“Una preoccupazione, che attualmente condividiamo col governo e con le istituzioni europee, è quella per i prezzi finali dell’energia ancora alti in Italia e in crescita in tutta Europa”. A sottolinearlo è stato il presidente dell’Autorità per l’Energia, Guido Bortoni, nella sua relazione annuale 2014 tenuta giovedì scorso.
Secondo Bortoni questo è il “sintomo di un sistema non ancora in grado” di “trasmettere al consumatore finale i benefici di prezzo che invece è in calo nei mercati all’ingrosso”.
La causa risiede nei troppi oneri fiscali, in una rete spesso inefficiente, un mercato ancora poco liberalizzato ma, soprattutto, nell’alta dipendenza energetica del nostro Paese dall’estero.
Eppure nel sottosuolo e al largo delle coste italiane si trovano importanti giacimenti di idrocarburi. Secondo stime di esperti, la Penisola sarebbe infatti al primo posto per riserve di petrolio in Europa, esclusi i grandi produttori del Mare del Nord (Norvegia e UK), mentre nel gas si attesterebbe in quarta posizione per riserve e solo in sesta per produzione.

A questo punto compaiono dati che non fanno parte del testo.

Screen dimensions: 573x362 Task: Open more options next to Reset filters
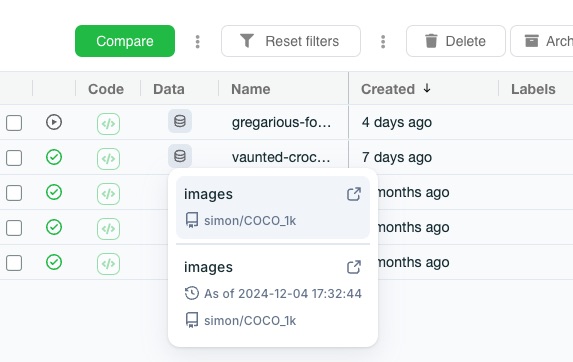tap(383, 42)
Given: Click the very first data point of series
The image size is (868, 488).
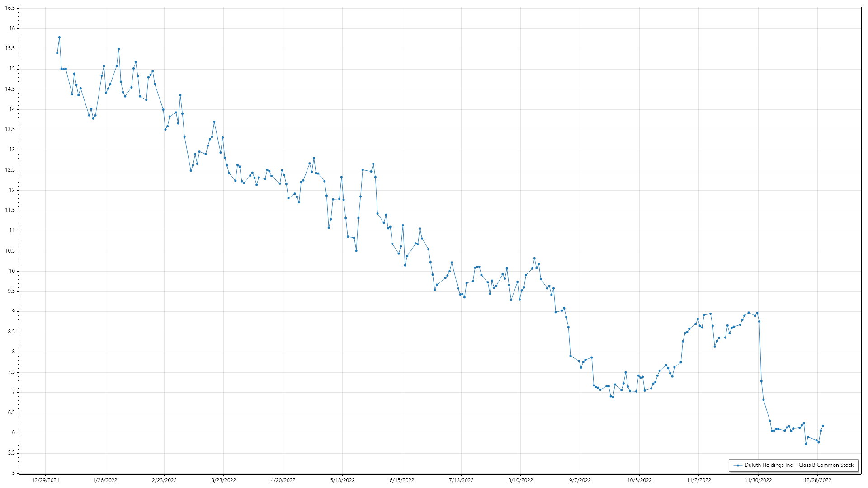Looking at the screenshot, I should click(57, 53).
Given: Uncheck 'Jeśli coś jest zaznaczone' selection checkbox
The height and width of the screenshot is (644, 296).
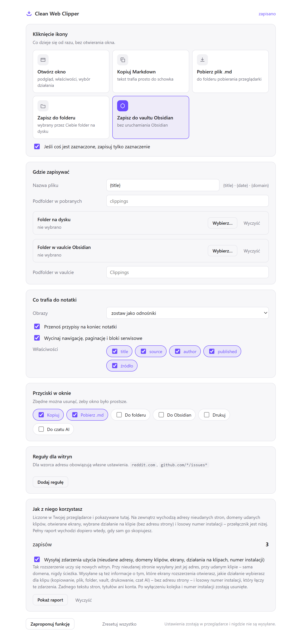Looking at the screenshot, I should point(37,146).
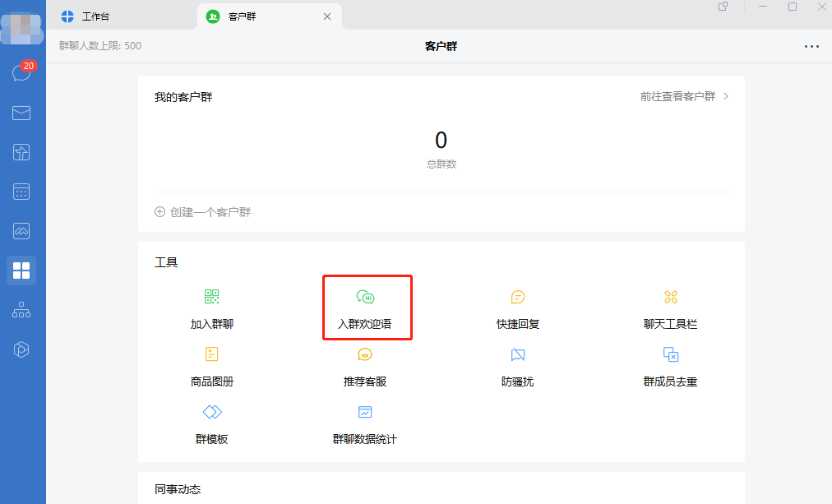Click 创建一个客户群 to create a group
Screen dimensions: 832x504
(202, 211)
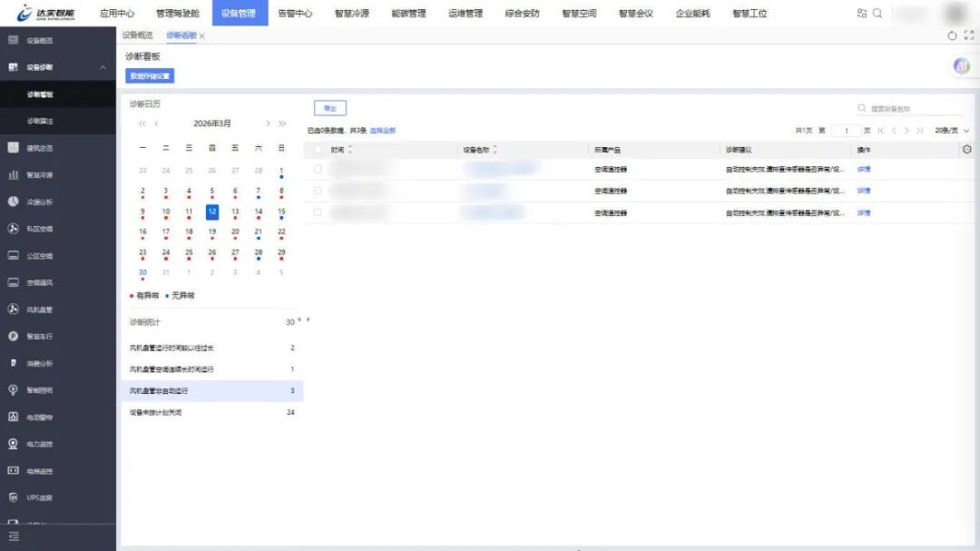
Task: Collapse the sidebar using the bottom menu icon
Action: [14, 536]
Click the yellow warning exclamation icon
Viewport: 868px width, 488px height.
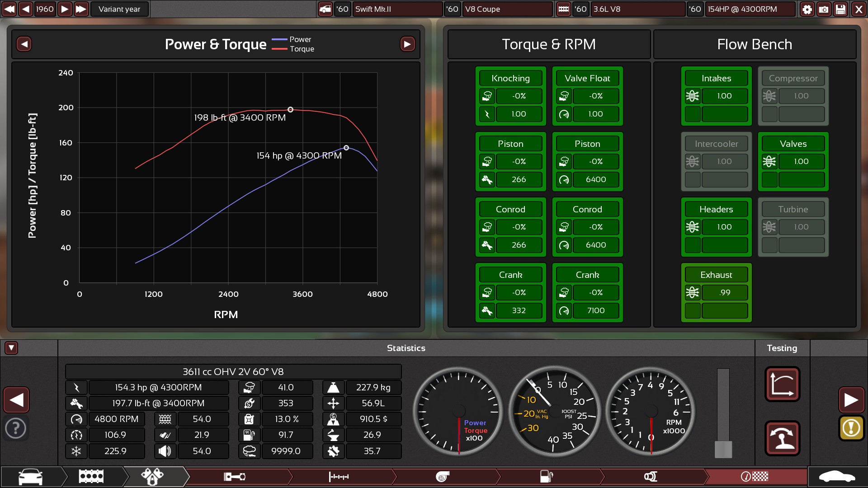[851, 427]
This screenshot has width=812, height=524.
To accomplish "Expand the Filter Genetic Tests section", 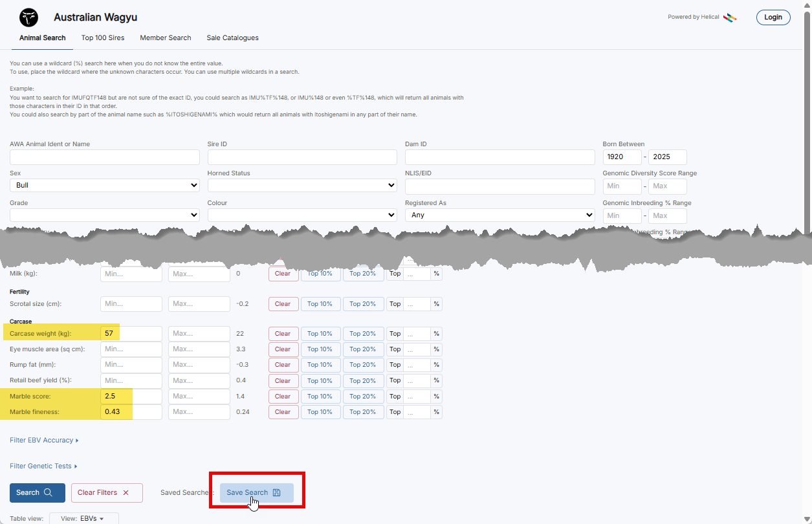I will click(43, 466).
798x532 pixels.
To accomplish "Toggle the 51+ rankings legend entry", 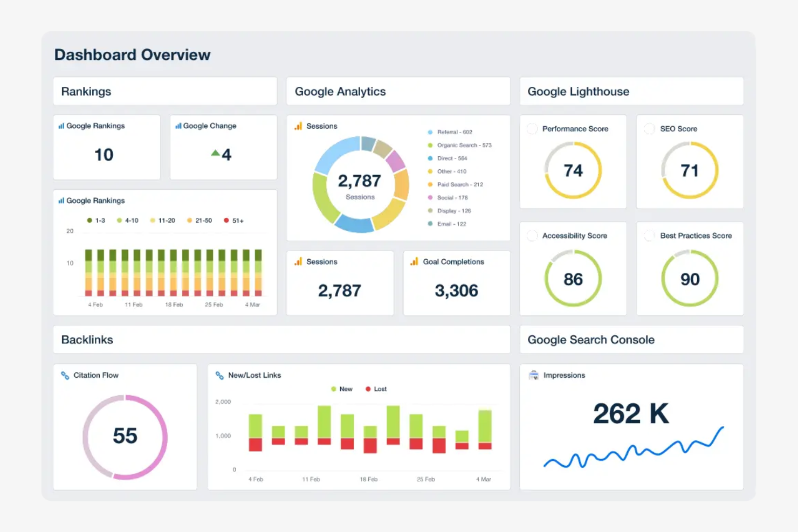I will point(232,220).
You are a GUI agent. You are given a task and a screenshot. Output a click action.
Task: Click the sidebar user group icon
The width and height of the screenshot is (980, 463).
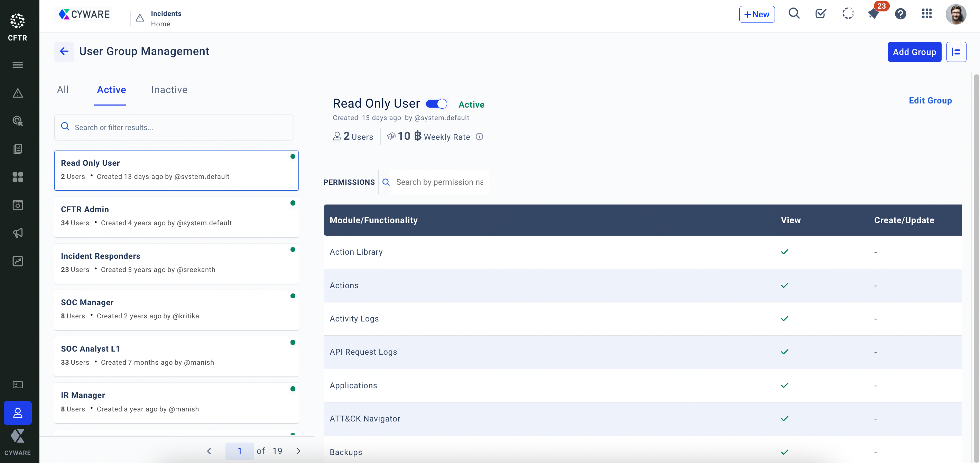click(x=18, y=413)
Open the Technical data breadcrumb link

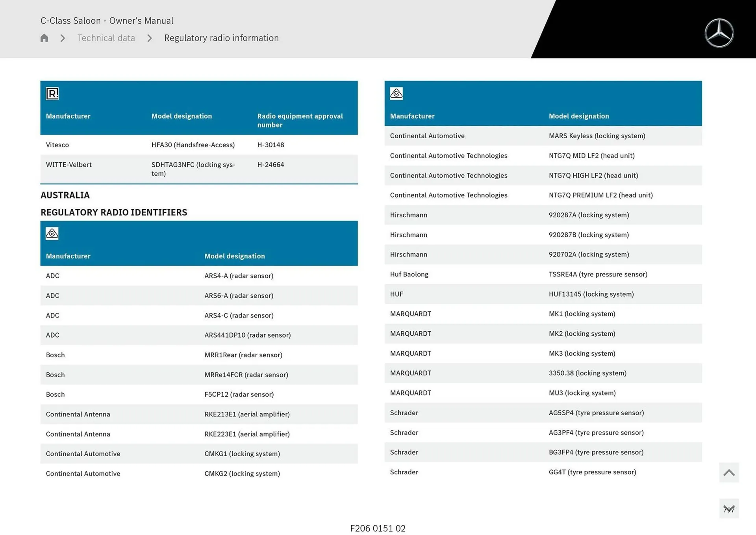pyautogui.click(x=106, y=38)
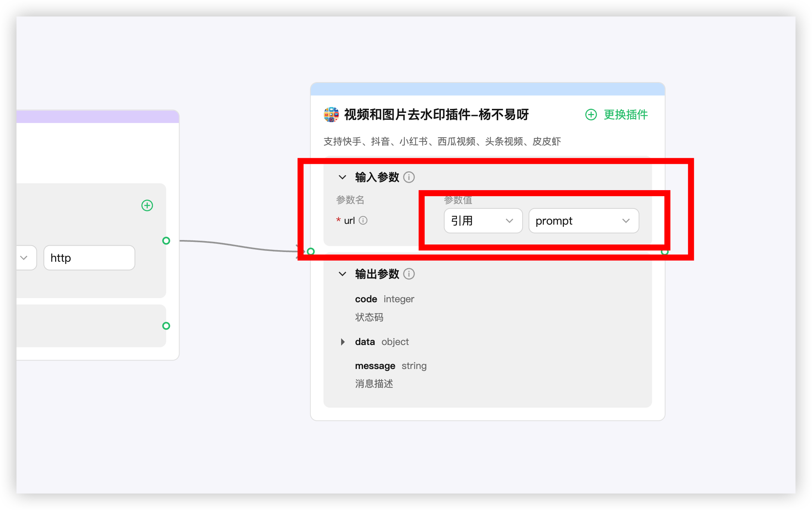The width and height of the screenshot is (812, 510).
Task: Collapse the 输入参数 section
Action: 342,177
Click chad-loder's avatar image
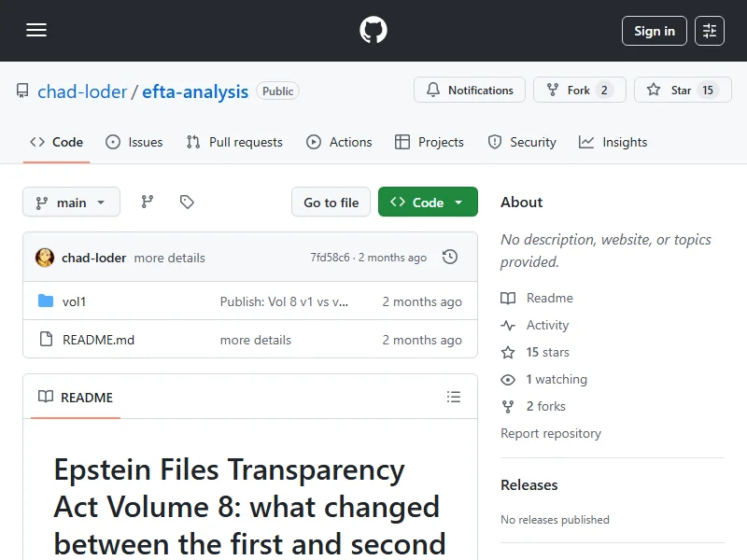The height and width of the screenshot is (560, 747). pos(45,258)
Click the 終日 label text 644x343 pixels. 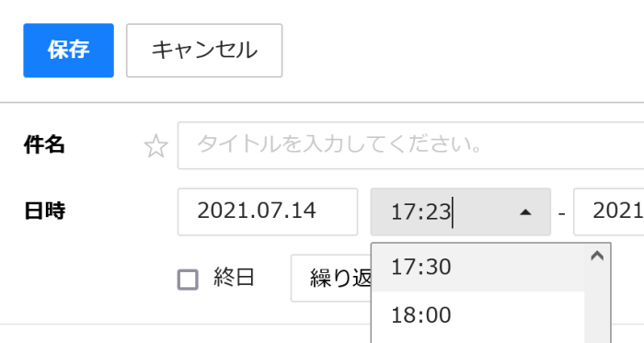(x=234, y=278)
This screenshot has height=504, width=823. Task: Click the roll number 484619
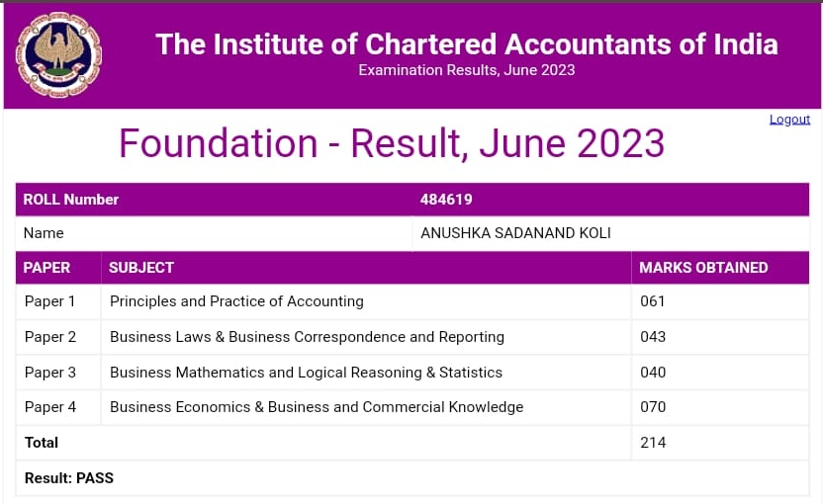[446, 200]
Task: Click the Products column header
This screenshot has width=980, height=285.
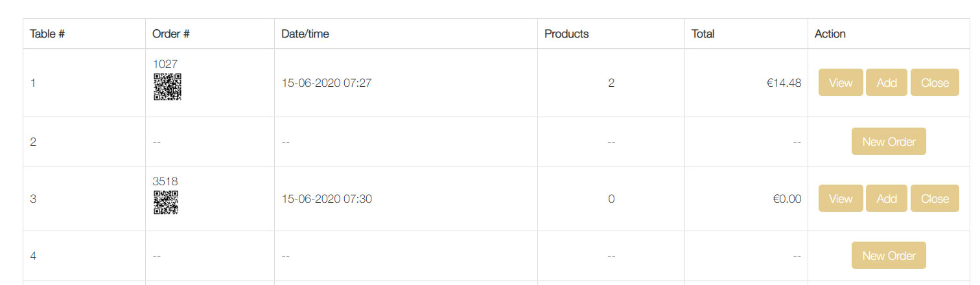Action: [x=566, y=34]
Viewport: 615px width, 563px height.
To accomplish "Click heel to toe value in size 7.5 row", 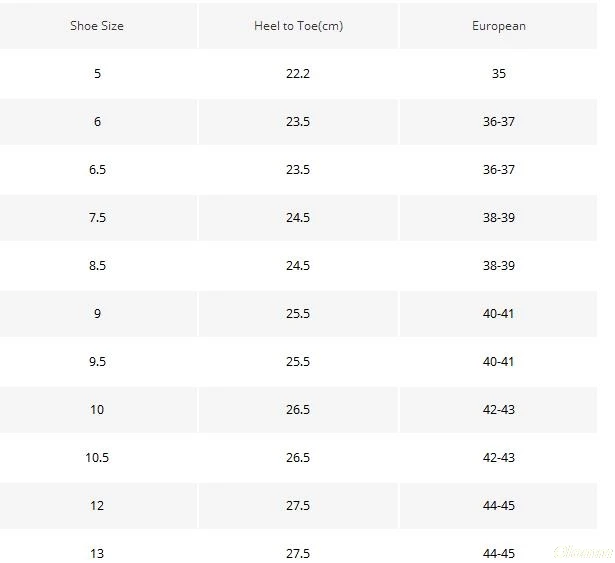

Risorse che però spesso non vengono sfruttate a causa dell’opposizione delle comunità locali e degli stessi amministratori, preoccupati per le proteste (esemplare il progetto della piattaforma petrolifera Ombrina Mare, che Medoilgas Italia sta sviluppando al largo delle coste abruzzesi, ma che non riesce a concludere a causa di veti incrociati).
Problemi ai quali il governo Renzi vorrebbe ovviare con un provvedimento sulle attività di estrazione a mare attualmente in discussione ed approvazione presso i due rami del Parlamento. Una direzione di marcia precisa per poter aumentare la produzione di idrocarburi in Italia, come ha detto senza mezzi termini il ministro dello Sviluppo economico, Federica Guidi.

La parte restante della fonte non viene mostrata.